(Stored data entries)
────
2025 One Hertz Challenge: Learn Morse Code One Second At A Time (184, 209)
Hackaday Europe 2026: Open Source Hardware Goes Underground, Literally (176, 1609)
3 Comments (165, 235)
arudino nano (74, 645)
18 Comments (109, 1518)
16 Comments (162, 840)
────
Copy every entry exactly; no part may be left out.

2025 One Hertz Challenge: Learn Morse Code One Second At A Time (184, 209)
Hackaday Europe 2026: Open Source Hardware Goes Underground, Literally (176, 1609)
3 Comments (165, 235)
arudino nano (74, 645)
18 Comments (109, 1518)
16 Comments (162, 840)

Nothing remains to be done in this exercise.